I have a set of points for which I want to construct KD Tree. After some time I want to add few more points to this KDTree periodically. Is there any way to do this in scipy implementation
问题:
回答1:
The problem with k-d-trees is that they are not designed for updates.
While you can somewhat easily insert objects (if you use a pointer based representation, which needs substantially more memory than an array-based tree), and do deletions with tricks such as tombstone messages, doing such changes will degrate the performance of the tree.
I am not aware of a good method for incrementally rebalancing a k-d-tree. For 1-dimensional trees you have red-black-trees, B-trees, B*-trees, B+-trees and such things. These don't obviously work with k-d-trees because of the rotating axes and thus different sorting. So in the end, with a k-d-tree, it may be best to just collect changes, and from time to time do a full tree rebuild. Then at least this part of the tree will be quite good.
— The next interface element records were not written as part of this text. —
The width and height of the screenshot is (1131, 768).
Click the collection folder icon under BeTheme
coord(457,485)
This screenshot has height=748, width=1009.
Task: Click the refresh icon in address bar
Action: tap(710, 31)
However, there exists a similar structure (that in my experiments often outperforms the k-d-tree!): the R*-tree. Instead of performing binary splits, it uses rectangular bounding boxes to collect objects, and a lot of thought was put into making the tree a dynamic data structure. This is also where the R*-tree performs much better than the R-tree: it has a much more clever split for kNN search, and it performs incremental rebalancing to improve its structure.